When it comes to the Reserve Bank of Australia’s (RBA) cash rate movements next year, the Big Four have diverging opinions.

In mid-September, National Australia Bank (NAB) forecasted a pair of 25 base point rises in August and November 2018, bringing the RBA’s cash rate to 2%. These projected changes were attributed to a stronger labour market, GDP growth, and other factors.

In the same month, Australia and New Zealand Banking Group (ANZ) became the second member of the Big Four to forecast a hawkish RBA next year. The Melbourne-based bank said the Reserve Bank will raise interest rates twice in 2018 to 2%.

ANZ’s revised model was also driven by a more positive view on the domestic economy, as both growth and inflation are picking up, while the unemployment rate is dipping.  

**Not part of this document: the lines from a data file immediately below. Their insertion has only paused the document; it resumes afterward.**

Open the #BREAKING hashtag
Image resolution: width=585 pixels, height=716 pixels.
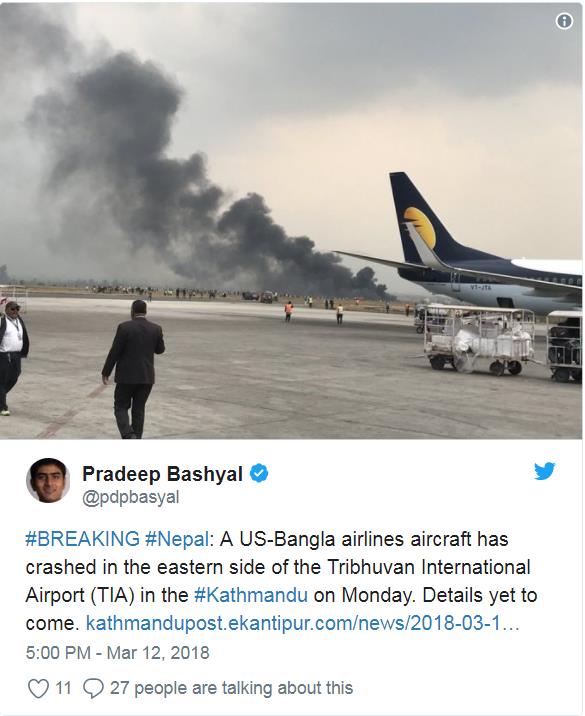(x=82, y=539)

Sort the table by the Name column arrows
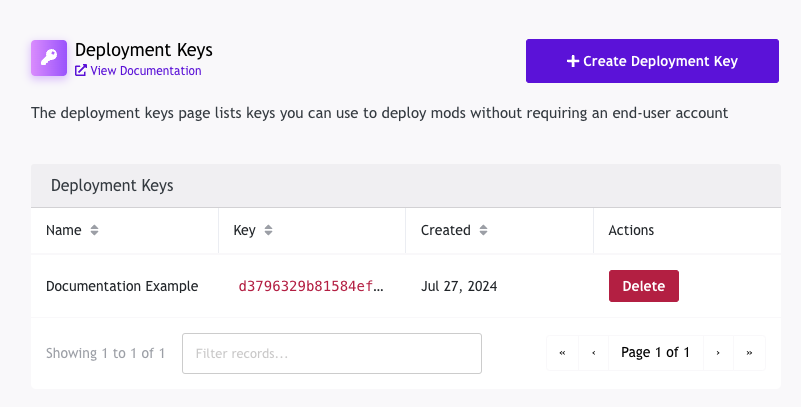tap(95, 230)
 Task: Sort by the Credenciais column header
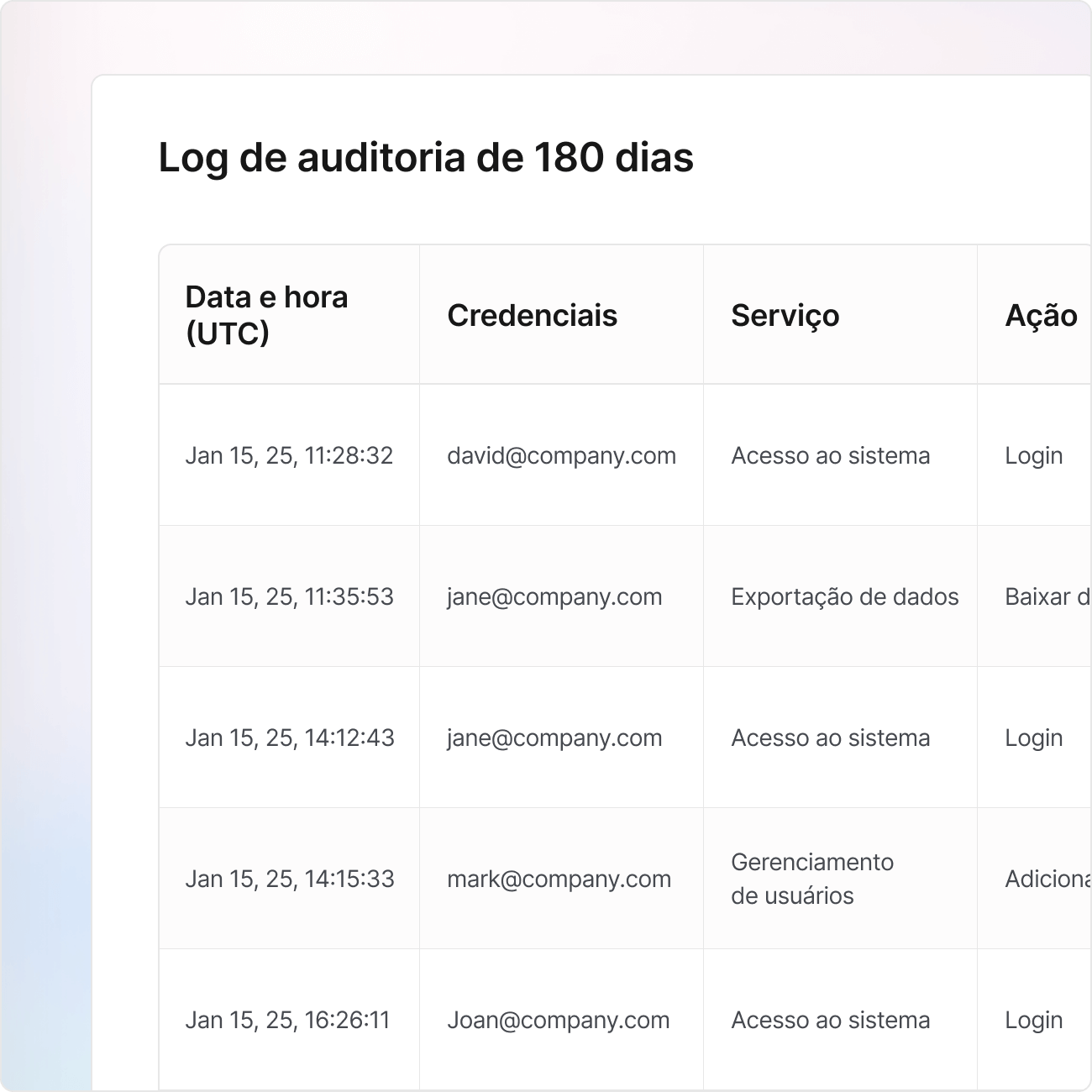coord(532,316)
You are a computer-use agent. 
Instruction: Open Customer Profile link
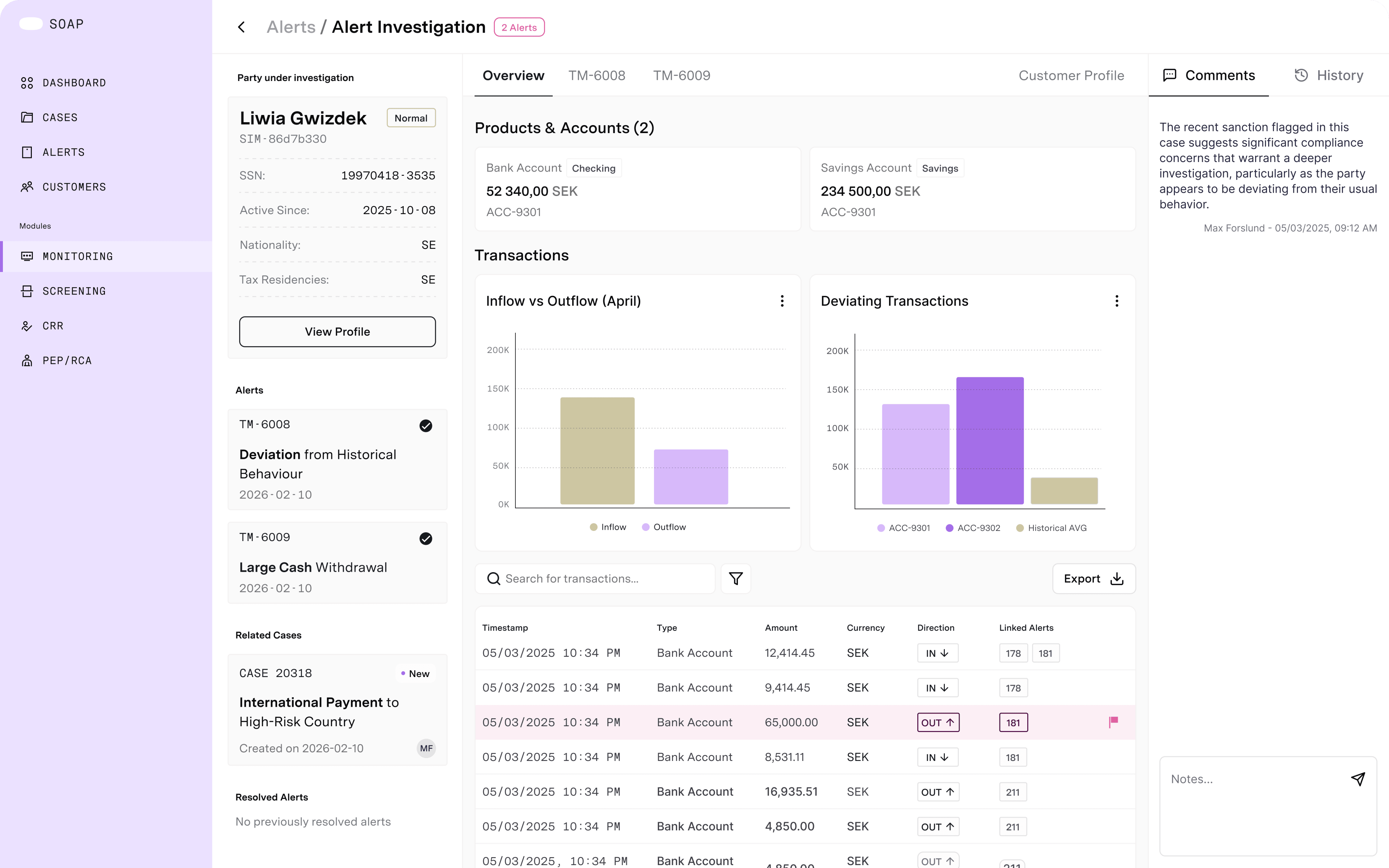pos(1071,75)
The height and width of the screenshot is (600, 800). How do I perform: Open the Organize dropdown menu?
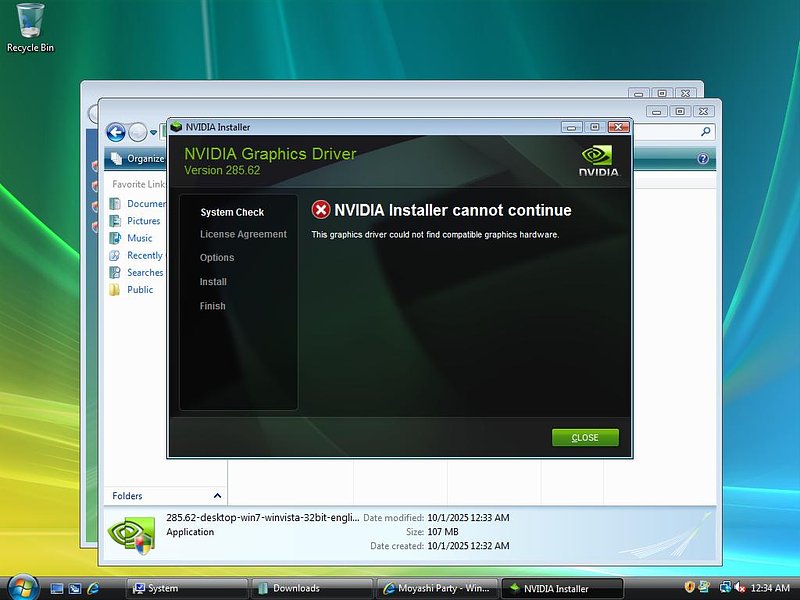[x=138, y=158]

“In sum our outlook for 2018 is a touch more positive than before, reflecting a stronger outlook for non-mining business investment, the strength in public sector spending [not only in the infrastructure space] and a shallower dip in residential construction than previously expected,” David Plank, ANZ’s head of Australian economics, said in a note to clients.

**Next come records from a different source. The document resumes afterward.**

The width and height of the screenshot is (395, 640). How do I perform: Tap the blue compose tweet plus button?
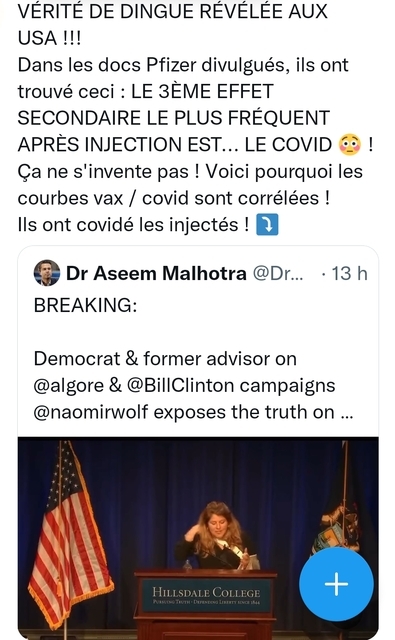coord(336,584)
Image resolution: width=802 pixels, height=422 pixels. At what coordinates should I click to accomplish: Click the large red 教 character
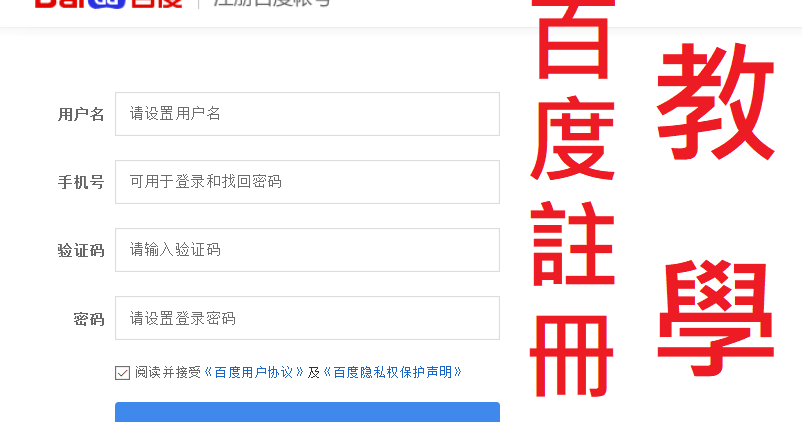click(x=716, y=101)

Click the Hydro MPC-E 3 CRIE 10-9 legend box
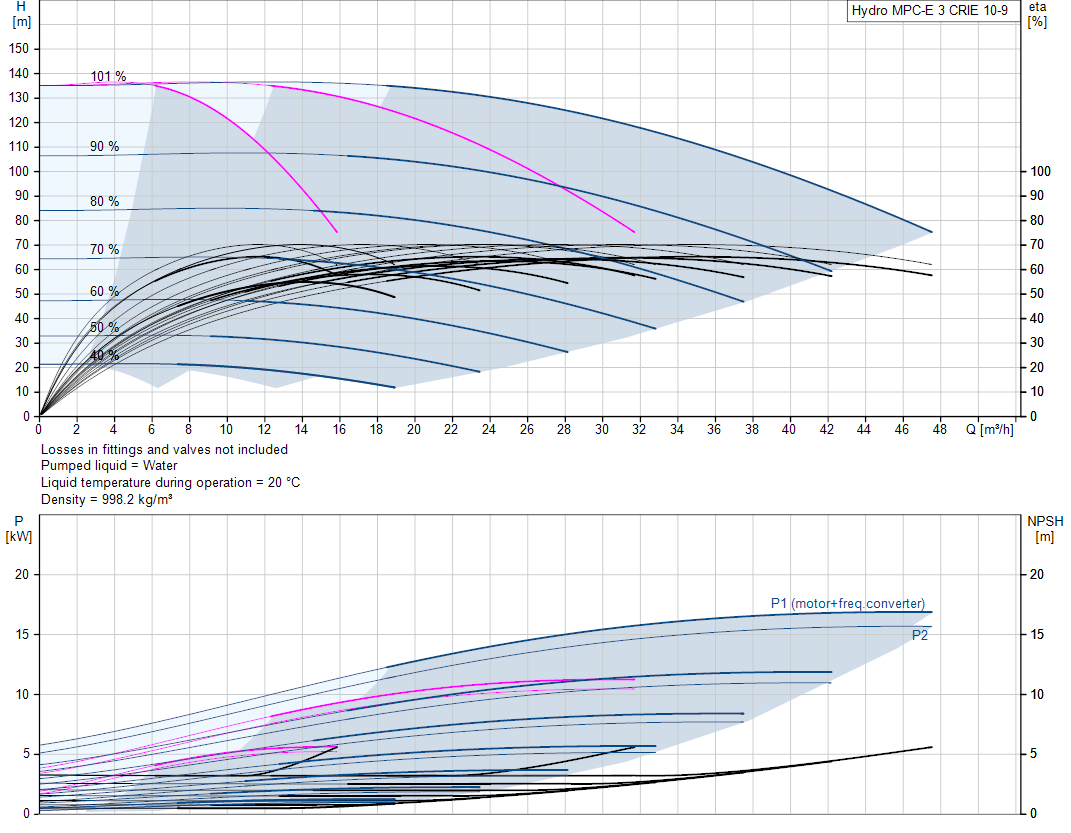pos(930,11)
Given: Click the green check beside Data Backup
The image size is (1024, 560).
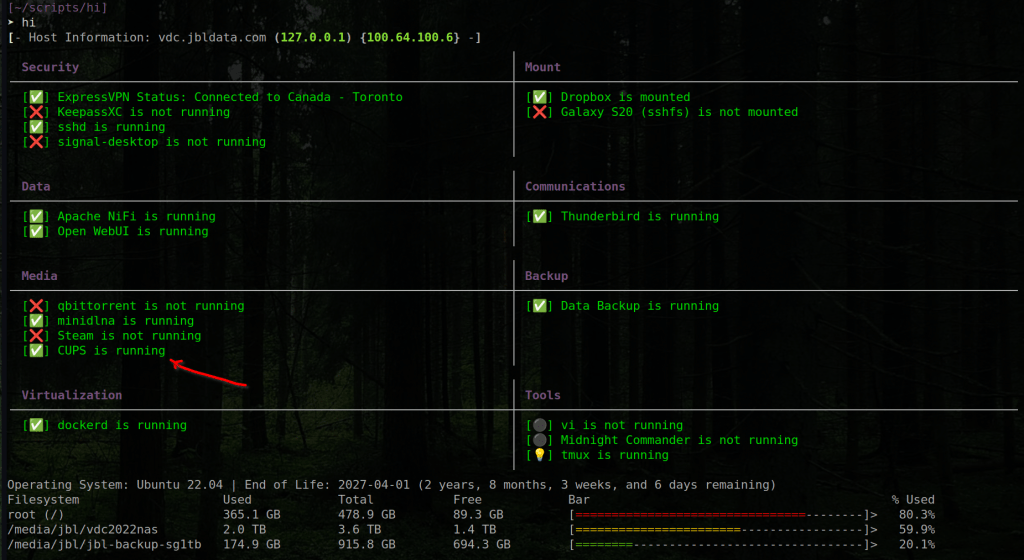Looking at the screenshot, I should point(540,306).
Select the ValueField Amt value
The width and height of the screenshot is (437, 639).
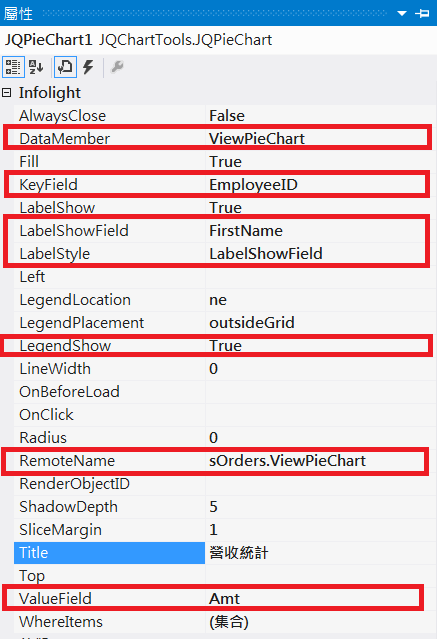click(320, 599)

Meanwhile, analysts from Commonwealth Bank of Australia (CBA) forecast one 25 basis point rise in the fourth quarter of next year to 1.75%. In contrast, Westpac Banking Corporation believes the central bank will not move rates at all in 2018, keeping the official cash rate at a record low of 1.5%.

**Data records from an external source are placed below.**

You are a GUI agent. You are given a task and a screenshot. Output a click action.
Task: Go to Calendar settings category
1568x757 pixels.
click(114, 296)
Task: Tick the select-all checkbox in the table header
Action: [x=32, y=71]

Aussies should monitor developments in Canada

ANZ economists David Wilson and Jo Masters told the Domain Group earlier this month that homeowners and property investors have nine months to prepare themselves for higher interest rates and tighter lending restrictions.

Wilson and Masters said the Australian housing market was very similar to the Canadian housing market. “Canada is arguably ahead of Australia in its economic and policy cycles, so watching developments there can be useful for those monitoring the Australian economy,” they said.

Both countries have tightened their macro-prudential measures and have raised interest rates in an attempt to control their hottest housing markets.

“Canada is nine months ahead in terms of monetary tightening,” Masters said, referencing the two recent interest rate hikes by Canada’s central bank, the Bank of Canada (BoC).

Canada’s interest rates have come off at a lower base than Australia’s, with hikes in July and September raising the official cash rate to just 1%.